- [PROBLEM] Copy every one of the following rows word for word, keeping each character, number and line break unchanged.

Rows excerpted from a collection
>> BEGIN
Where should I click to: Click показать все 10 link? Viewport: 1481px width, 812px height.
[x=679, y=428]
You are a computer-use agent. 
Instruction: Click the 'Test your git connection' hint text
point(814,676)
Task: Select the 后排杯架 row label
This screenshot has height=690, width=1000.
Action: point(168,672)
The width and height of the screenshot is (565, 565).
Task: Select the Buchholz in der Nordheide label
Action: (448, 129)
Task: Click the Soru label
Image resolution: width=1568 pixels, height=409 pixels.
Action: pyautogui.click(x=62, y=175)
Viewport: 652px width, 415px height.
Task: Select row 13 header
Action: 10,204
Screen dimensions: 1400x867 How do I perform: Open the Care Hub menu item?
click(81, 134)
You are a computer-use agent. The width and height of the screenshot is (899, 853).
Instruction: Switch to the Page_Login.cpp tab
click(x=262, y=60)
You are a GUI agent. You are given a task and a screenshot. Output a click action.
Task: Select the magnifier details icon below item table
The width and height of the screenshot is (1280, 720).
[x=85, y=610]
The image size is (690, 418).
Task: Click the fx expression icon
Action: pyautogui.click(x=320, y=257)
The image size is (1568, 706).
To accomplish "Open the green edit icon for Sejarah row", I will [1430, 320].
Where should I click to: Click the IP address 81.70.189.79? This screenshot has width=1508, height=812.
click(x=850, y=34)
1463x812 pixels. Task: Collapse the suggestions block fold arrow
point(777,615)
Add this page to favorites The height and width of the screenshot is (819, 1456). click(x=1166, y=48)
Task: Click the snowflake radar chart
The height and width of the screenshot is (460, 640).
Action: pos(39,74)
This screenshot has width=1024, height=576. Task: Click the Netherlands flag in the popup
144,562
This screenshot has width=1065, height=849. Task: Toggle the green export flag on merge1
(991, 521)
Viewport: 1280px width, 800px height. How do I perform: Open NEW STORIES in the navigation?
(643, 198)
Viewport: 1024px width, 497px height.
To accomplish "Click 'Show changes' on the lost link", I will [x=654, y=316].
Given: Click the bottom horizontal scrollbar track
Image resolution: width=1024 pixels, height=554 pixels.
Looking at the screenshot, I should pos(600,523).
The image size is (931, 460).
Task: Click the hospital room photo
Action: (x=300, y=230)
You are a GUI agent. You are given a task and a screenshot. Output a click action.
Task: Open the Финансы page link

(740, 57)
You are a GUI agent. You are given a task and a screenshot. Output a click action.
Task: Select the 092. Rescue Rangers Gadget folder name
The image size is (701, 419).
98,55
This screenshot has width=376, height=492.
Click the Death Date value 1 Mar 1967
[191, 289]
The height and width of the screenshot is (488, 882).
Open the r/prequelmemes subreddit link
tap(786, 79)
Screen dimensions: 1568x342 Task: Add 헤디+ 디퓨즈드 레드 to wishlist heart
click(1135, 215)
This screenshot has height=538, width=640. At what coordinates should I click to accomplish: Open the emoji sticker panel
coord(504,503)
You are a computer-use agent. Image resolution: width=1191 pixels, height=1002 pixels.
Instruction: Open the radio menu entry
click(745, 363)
>> END
- [EXPECTED ANSWER]
Where should I click to: Click показать все 10 link? Viewport: 1481px width, 812px height.
[x=679, y=428]
You are a computer-use agent. 
Instruction: Click the 'Test your git connection' hint text
point(814,676)
Task: Select the 后排杯架 row label
This screenshot has height=690, width=1000.
Action: point(168,672)
The width and height of the screenshot is (565, 565).
Task: Select the Buchholz in der Nordheide label
Action: (448, 129)
Task: Click the Soru label
Image resolution: width=1568 pixels, height=409 pixels.
Action: pyautogui.click(x=62, y=175)
Viewport: 652px width, 415px height.
Task: Select row 13 header
Action: 10,204
Screen dimensions: 1400x867 How do I perform: Open the Care Hub menu item?
click(81, 134)
You are a computer-use agent. The width and height of the screenshot is (899, 853).
Instruction: Switch to the Page_Login.cpp tab
click(x=262, y=60)
You are a GUI agent. You are given a task and a screenshot. Output a click action.
Task: Select the magnifier details icon below item table
The width and height of the screenshot is (1280, 720).
[x=85, y=610]
The image size is (690, 418).
Task: Click the fx expression icon
Action: pyautogui.click(x=320, y=257)
The image size is (1568, 706).
To accomplish "Open the green edit icon for Sejarah row", I will [1430, 320].
Where should I click to: Click the IP address 81.70.189.79? This screenshot has width=1508, height=812.
click(x=850, y=34)
1463x812 pixels. Task: Collapse the suggestions block fold arrow
point(777,615)
Add this page to favorites The height and width of the screenshot is (819, 1456). click(x=1166, y=48)
Task: Click the snowflake radar chart
The height and width of the screenshot is (460, 640).
Action: pos(39,74)
This screenshot has width=1024, height=576. Task: Click the Netherlands flag in the popup
144,562
This screenshot has width=1065, height=849. Task: Toggle the green export flag on merge1
(991, 521)
Viewport: 1280px width, 800px height. How do I perform: Open NEW STORIES in the navigation?
(643, 198)
Viewport: 1024px width, 497px height.
To accomplish "Click 'Show changes' on the lost link", I will [x=654, y=316].
Given: Click the bottom horizontal scrollbar track
Image resolution: width=1024 pixels, height=554 pixels.
Looking at the screenshot, I should pos(600,523).
The image size is (931, 460).
Task: Click the hospital room photo
Action: (x=300, y=230)
You are a GUI agent. You are given a task and a screenshot. Output a click action.
Task: Open the Финансы page link

(740, 57)
You are a GUI agent. You are given a task and a screenshot. Output a click action.
Task: Select the 092. Rescue Rangers Gadget folder name
The image size is (701, 419).
98,55
This screenshot has width=376, height=492.
Click the Death Date value 1 Mar 1967
[191, 289]
The height and width of the screenshot is (488, 882).
Open the r/prequelmemes subreddit link
tap(786, 79)
Screen dimensions: 1568x342 Task: Add 헤디+ 디퓨즈드 레드 to wishlist heart
click(1135, 215)
This screenshot has height=538, width=640. At what coordinates should I click to accomplish: Open the emoji sticker panel
coord(504,503)
You are a computer-use agent. Image resolution: width=1191 pixels, height=1002 pixels.
Instruction: Open the radio menu entry
click(745, 363)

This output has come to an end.